The U.S. Court of Appeals for the First Circuit recently dismissed an appeal in a putative class action removed from Massachusetts state court to federal trial court concerning a motion to compel arbitration, holding that the order was not a final decision and was not within an exception that would permit interlocutory review.
A copy of the opinion in Powers v. Receivables Performance Management, LLC is available at: Link to Opinion.
A consumer opened an account with a telephone company for landline telephone service and allegedly accrued an unpaid balance of several hundred dollars. Eventually, the telephone company referred the consumer’s account to a debt collector for third-party debt collection. The consumer alleged that the debt collector called her more than twice within a seven-day period.
In opening her account with the telephone company, the consumer assented to the company’s terms of service contract, which included an arbitration provision.
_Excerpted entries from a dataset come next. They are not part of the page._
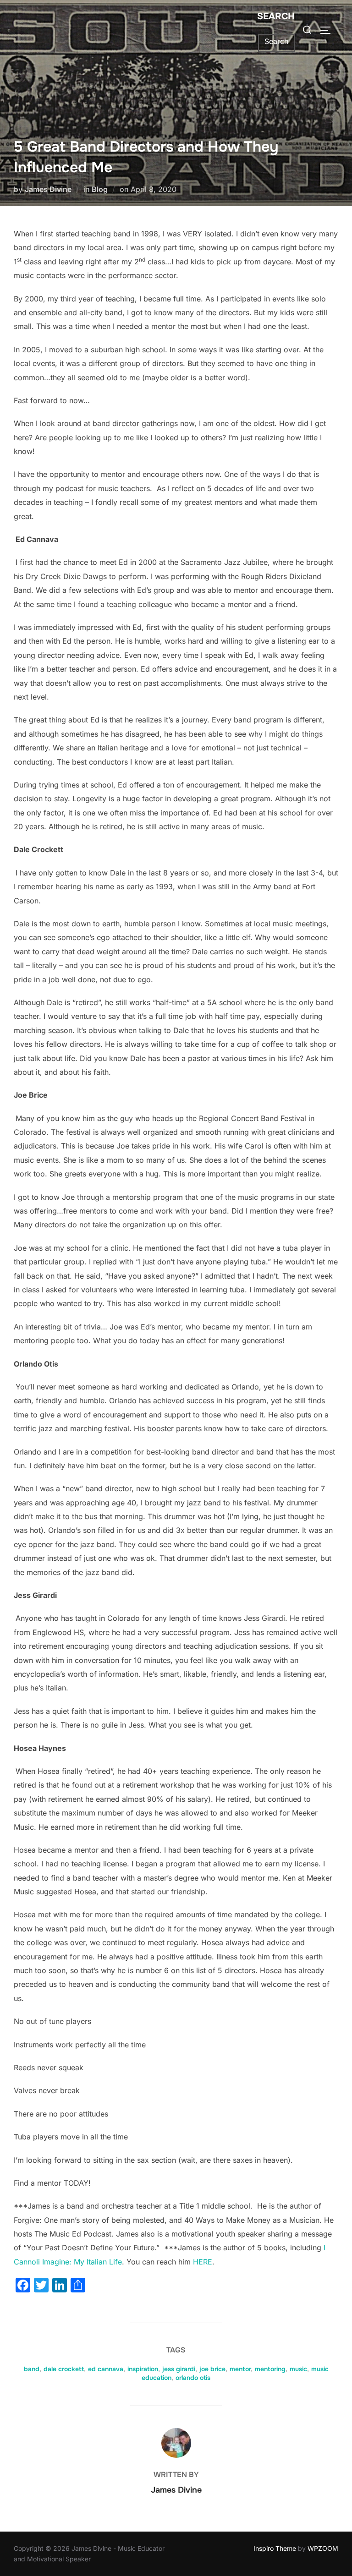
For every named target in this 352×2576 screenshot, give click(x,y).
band (31, 2369)
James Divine (48, 189)
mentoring (270, 2369)
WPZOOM (323, 2548)
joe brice (212, 2369)
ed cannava (105, 2369)
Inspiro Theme (274, 2548)
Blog (100, 189)
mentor (240, 2369)
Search (276, 16)
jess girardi (178, 2369)
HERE (202, 2261)
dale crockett (64, 2369)
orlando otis (193, 2378)
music (298, 2369)
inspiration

The consumer later brought a putative class action against the debt collector alleging violations of Mass. Gen. Laws ch. 93A and 940 Mass. Code Regs. 7.01-.10. The debt collector moved to compel arbitration in state court, relying on the arbitration provision in the service contract.
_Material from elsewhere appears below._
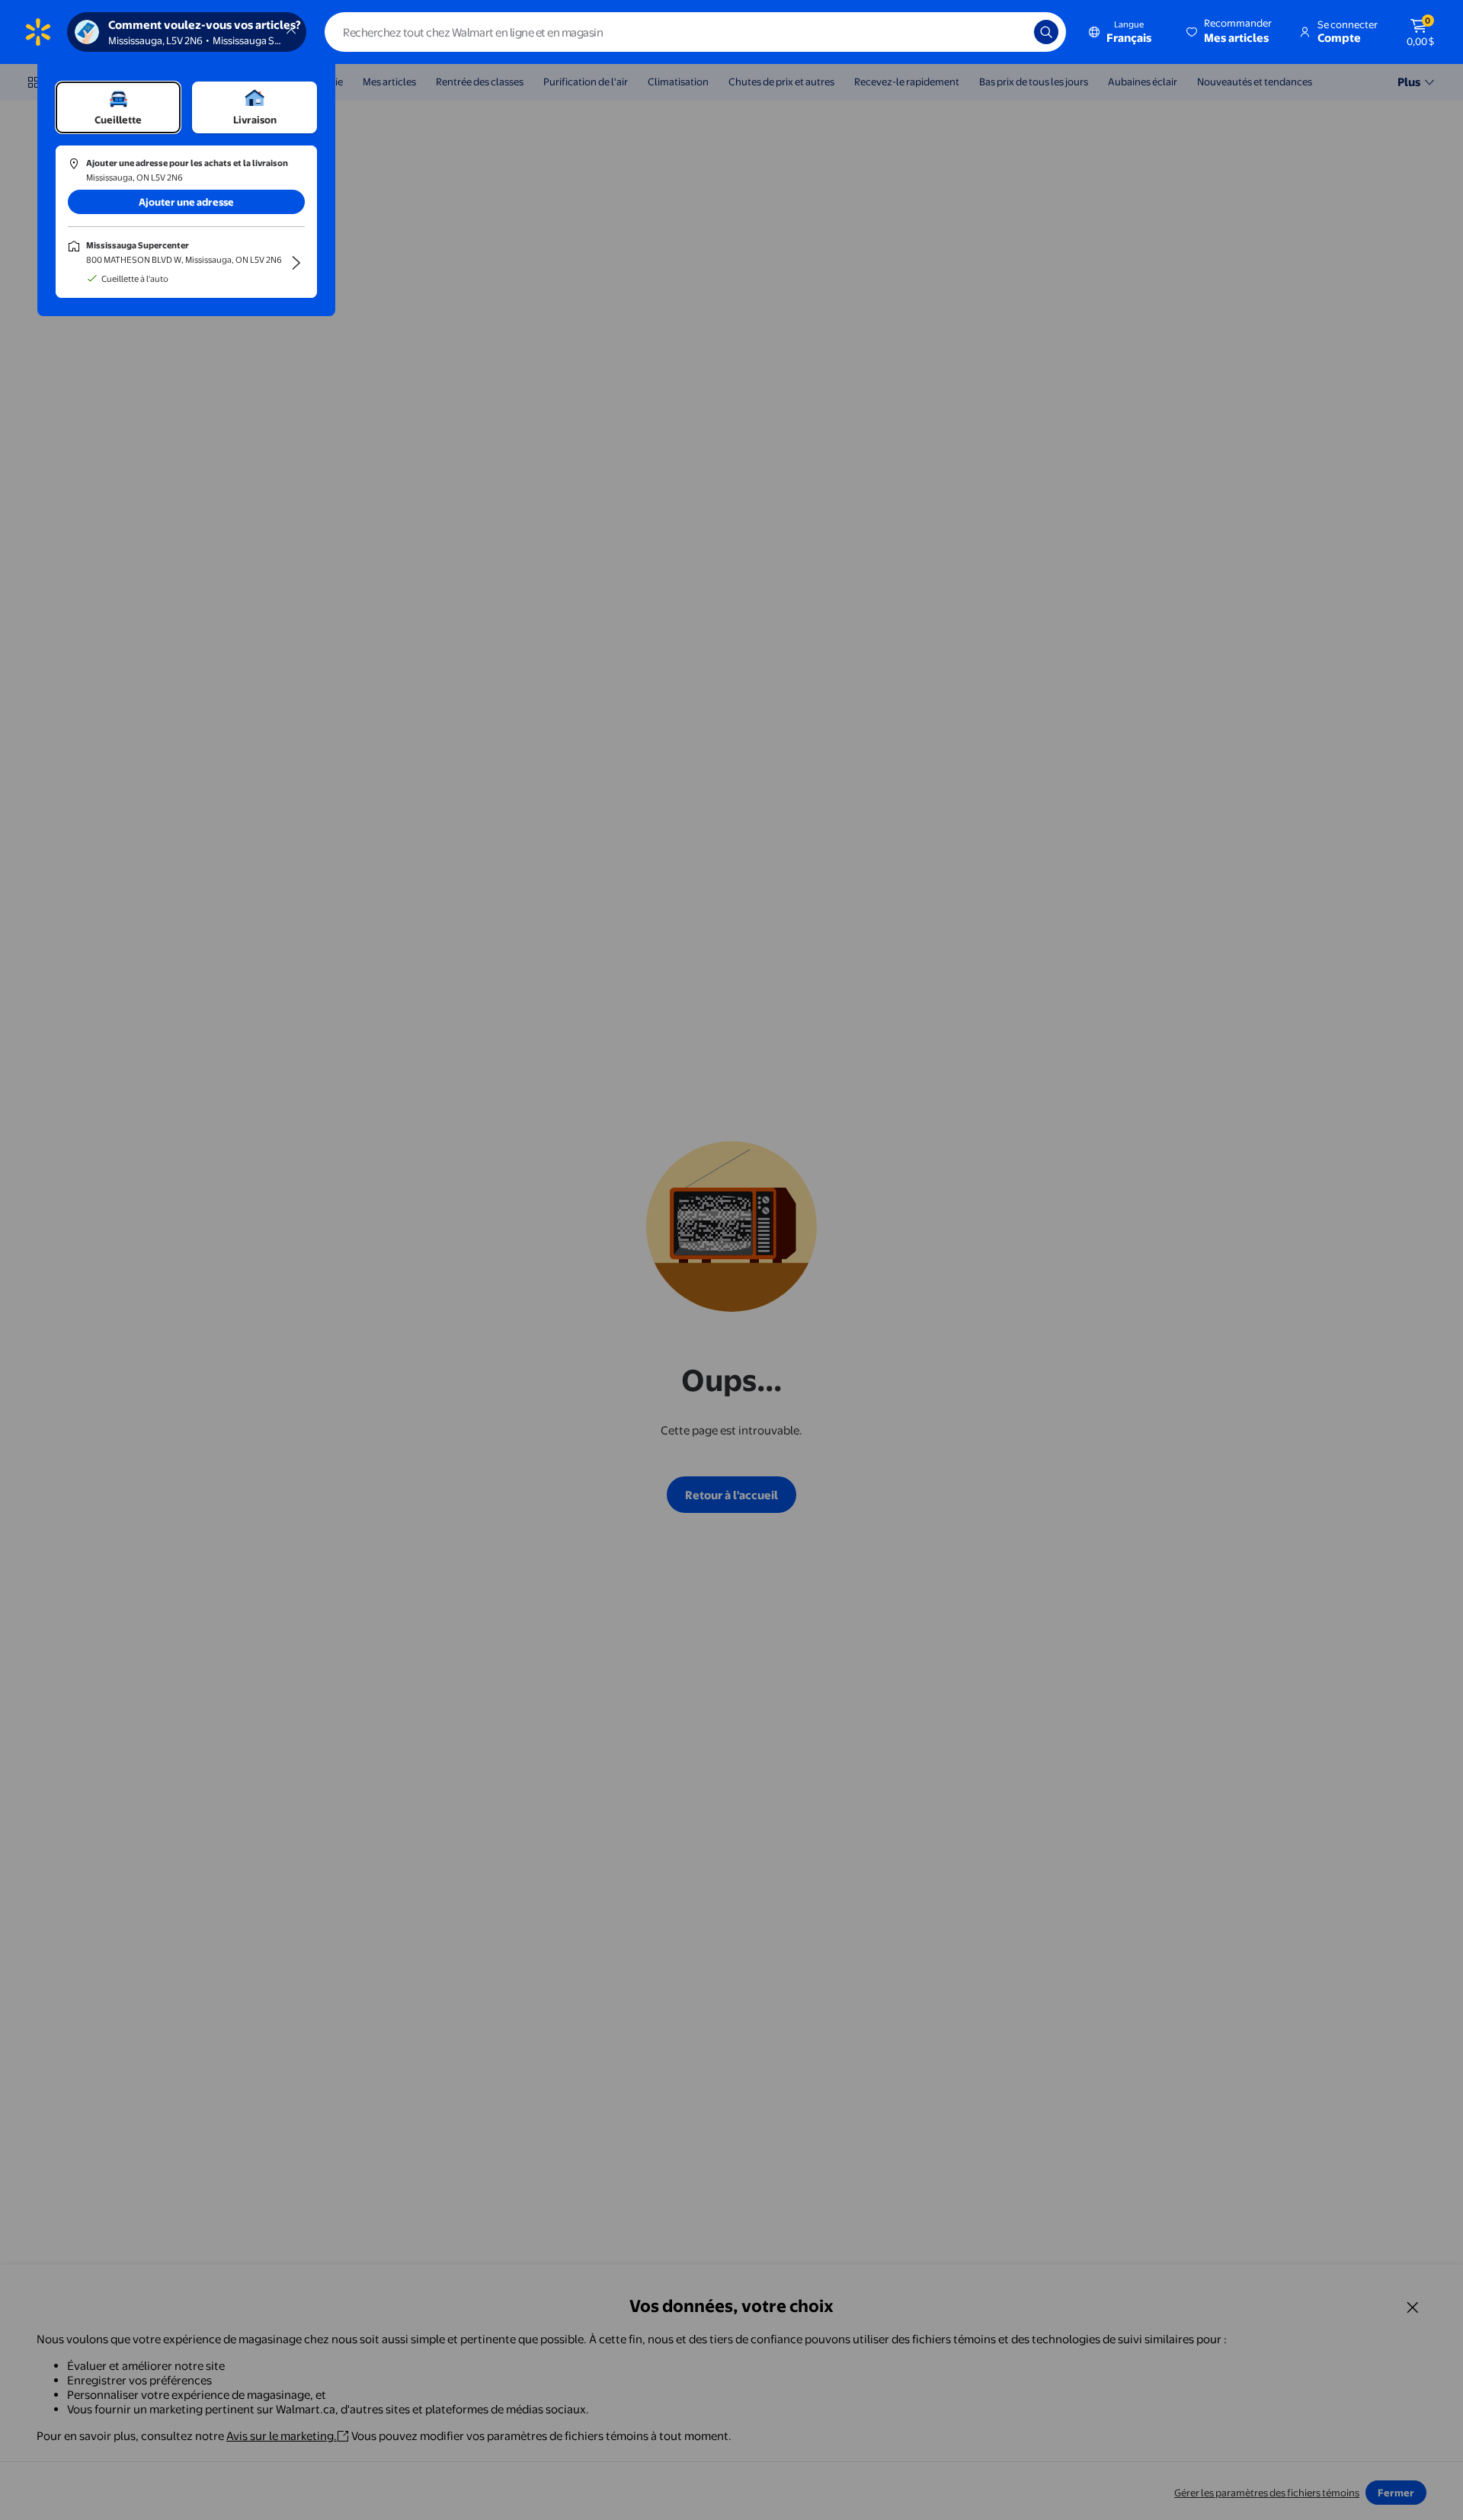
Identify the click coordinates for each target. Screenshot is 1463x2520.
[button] (1230, 32)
The state court denied the motion, after which the debt collector removed the case to federal court, where it filed another motion to compel arbitration. The federal trial court treated the motion as a motion for reconsideration of the state court order denying the arbitration and then denied it. The debt collector timely appealed.
When a case is removed from state court to federal district court, “[a]ll injunctions, orders, and other proceedings had in such action prior to its removal shall remain in full force and effect until dissolved or modified by the district court.” 28 U.S.C. § 1450. These prior state court orders are not appealable federal orders absent some action by the federal court. See Concordia Partners, LLC v. Pick, 790 F.3d 277, 279-80 (1st Cir. 2015). Rather, § 1450 serves “merely to preserve the status quo in the removed case.” Id. at 279.
For the purposes of the appeal, the First Circuit accepted that the federal trial court had denied a motion for reconsideration rather than a motion to compel arbitration. Viewed in this context, the Court concluded that the denial order was not a final decision and not within an exception that would permit interlocutory review.
The Court reasoned that “at least absent some newly available evidence, law, or a new stage of the proceedings, orders denying [untimely] motions for reconsideration of . . . appealable interlocutory order[s] are generally not themselves appealable.” Marie v. Allied Home Mortg. Corp., 402 F.3d 1, 8 n.4 (1st Cir. 2005). Here, the First Circuit determined that the motion for reconsideration was not based on newly available evidence or law, and the case remained at the same stage of the proceedings as when the motion was denied. Id. at 8 n.4.
Nevertheless, the First Circuit recognized that reconsideration can also be warranted for a “manifest error of law” and that the debt collector here also argued that the state court’s denial of its motion to compel arbitration contained a “manifest error of law.”
However, the Court held that the debt collector did not persuasively argue that merely asserting a “manifest error of law” can provide a basis for appellate jurisdiction in the way that asserting “newly available evidence[] [or] law” can. See United States v. Zannino, 895 F.2d 1, 17 (1st Cir. 1990); see also Cozza v. Network Assocs., Inc., 362 F.3d 12, 15–16 (1st Cir. 2004).
Accordingly, the First Circuit dismissed the appeal, holding that this was an improper interlocutory appeal.